### Directions for this task
Each line below should be restated exactly, with nothing dropped.

### Data provided
******

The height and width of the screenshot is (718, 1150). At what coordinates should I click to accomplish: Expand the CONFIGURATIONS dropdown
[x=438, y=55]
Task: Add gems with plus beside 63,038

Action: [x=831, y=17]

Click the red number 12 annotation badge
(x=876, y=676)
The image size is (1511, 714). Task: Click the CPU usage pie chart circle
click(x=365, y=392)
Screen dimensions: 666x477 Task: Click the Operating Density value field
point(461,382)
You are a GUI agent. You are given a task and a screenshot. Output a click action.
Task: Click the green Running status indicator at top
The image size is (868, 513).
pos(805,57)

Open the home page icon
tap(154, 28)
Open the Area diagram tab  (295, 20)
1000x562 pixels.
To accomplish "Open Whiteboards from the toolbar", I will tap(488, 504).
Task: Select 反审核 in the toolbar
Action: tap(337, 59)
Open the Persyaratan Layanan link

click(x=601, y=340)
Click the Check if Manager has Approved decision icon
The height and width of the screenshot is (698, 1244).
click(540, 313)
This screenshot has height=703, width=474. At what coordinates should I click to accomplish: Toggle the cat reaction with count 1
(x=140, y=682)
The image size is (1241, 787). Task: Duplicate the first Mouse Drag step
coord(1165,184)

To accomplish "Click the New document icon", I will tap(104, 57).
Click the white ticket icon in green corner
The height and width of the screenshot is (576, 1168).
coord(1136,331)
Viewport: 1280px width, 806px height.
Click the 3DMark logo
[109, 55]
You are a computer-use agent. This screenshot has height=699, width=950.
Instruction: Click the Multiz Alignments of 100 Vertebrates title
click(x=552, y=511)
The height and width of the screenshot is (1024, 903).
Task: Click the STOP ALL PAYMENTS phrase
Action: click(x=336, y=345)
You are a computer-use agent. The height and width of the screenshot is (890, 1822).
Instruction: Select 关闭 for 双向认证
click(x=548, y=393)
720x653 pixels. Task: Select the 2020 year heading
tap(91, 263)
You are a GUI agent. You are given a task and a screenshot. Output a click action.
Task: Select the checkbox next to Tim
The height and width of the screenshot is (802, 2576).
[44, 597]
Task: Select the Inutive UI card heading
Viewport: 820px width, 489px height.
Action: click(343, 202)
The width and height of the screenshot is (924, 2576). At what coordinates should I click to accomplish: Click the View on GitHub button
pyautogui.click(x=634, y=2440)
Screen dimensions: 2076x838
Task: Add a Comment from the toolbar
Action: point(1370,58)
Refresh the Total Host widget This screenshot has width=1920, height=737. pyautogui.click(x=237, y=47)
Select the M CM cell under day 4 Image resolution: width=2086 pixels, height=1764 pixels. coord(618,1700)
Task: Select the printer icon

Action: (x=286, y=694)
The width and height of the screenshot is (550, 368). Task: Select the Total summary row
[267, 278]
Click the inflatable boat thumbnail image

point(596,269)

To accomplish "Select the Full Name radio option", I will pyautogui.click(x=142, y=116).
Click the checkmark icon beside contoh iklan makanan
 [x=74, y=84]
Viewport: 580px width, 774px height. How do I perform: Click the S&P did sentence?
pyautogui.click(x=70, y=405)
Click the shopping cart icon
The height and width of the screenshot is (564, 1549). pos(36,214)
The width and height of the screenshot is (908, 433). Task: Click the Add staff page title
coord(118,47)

******

### Task response
The height and width of the screenshot is (718, 1150). At what coordinates should I click to accomplish: Expand the CONFIGURATIONS dropdown
[x=438, y=55]
Task: Add gems with plus beside 63,038

Action: [x=831, y=17]

Click the red number 12 annotation badge
(x=876, y=676)
The image size is (1511, 714). Task: Click the CPU usage pie chart circle
click(x=365, y=392)
Screen dimensions: 666x477 Task: Click the Operating Density value field
point(461,382)
You are a GUI agent. You are given a task and a screenshot. Output a click action.
Task: Click the green Running status indicator at top
The image size is (868, 513).
pos(805,57)

Open the home page icon
tap(154, 28)
Open the Area diagram tab  (295, 20)
1000x562 pixels.
To accomplish "Open Whiteboards from the toolbar", I will tap(488, 504).
Task: Select 反审核 in the toolbar
Action: tap(337, 59)
Open the Persyaratan Layanan link

click(x=601, y=340)
Click the Check if Manager has Approved decision icon
The height and width of the screenshot is (698, 1244).
click(540, 313)
This screenshot has height=703, width=474. At what coordinates should I click to accomplish: Toggle the cat reaction with count 1
(x=140, y=682)
The image size is (1241, 787). Task: Duplicate the first Mouse Drag step
coord(1165,184)

To accomplish "Click the New document icon", I will tap(104, 57).
Click the white ticket icon in green corner
The height and width of the screenshot is (576, 1168).
coord(1136,331)
Viewport: 1280px width, 806px height.
Click the 3DMark logo
[109, 55]
You are a computer-use agent. This screenshot has height=699, width=950.
Instruction: Click the Multiz Alignments of 100 Vertebrates title
click(x=552, y=511)
The height and width of the screenshot is (1024, 903).
Task: Click the STOP ALL PAYMENTS phrase
Action: click(x=336, y=345)
You are a computer-use agent. The height and width of the screenshot is (890, 1822).
Instruction: Select 关闭 for 双向认证
click(x=548, y=393)
720x653 pixels. Task: Select the 2020 year heading
tap(91, 263)
You are a GUI agent. You are given a task and a screenshot. Output a click action.
Task: Select the checkbox next to Tim
The height and width of the screenshot is (802, 2576).
[44, 597]
Task: Select the Inutive UI card heading
Viewport: 820px width, 489px height.
Action: click(343, 202)
The width and height of the screenshot is (924, 2576). At what coordinates should I click to accomplish: Click the View on GitHub button
pyautogui.click(x=634, y=2440)
Screen dimensions: 2076x838
Task: Add a Comment from the toolbar
Action: point(1370,58)
Refresh the Total Host widget This screenshot has width=1920, height=737. pyautogui.click(x=237, y=47)
Select the M CM cell under day 4 Image resolution: width=2086 pixels, height=1764 pixels. coord(618,1700)
Task: Select the printer icon

Action: (x=286, y=694)
The width and height of the screenshot is (550, 368). Task: Select the Total summary row
[267, 278]
Click the inflatable boat thumbnail image

point(596,269)

To accomplish "Select the Full Name radio option", I will pyautogui.click(x=142, y=116).
Click the checkmark icon beside contoh iklan makanan
 [x=74, y=84]
Viewport: 580px width, 774px height. How do I perform: Click the S&P did sentence?
pyautogui.click(x=70, y=405)
Click the shopping cart icon
The height and width of the screenshot is (564, 1549). pos(36,214)
The width and height of the screenshot is (908, 433). Task: Click the Add staff page title
coord(118,47)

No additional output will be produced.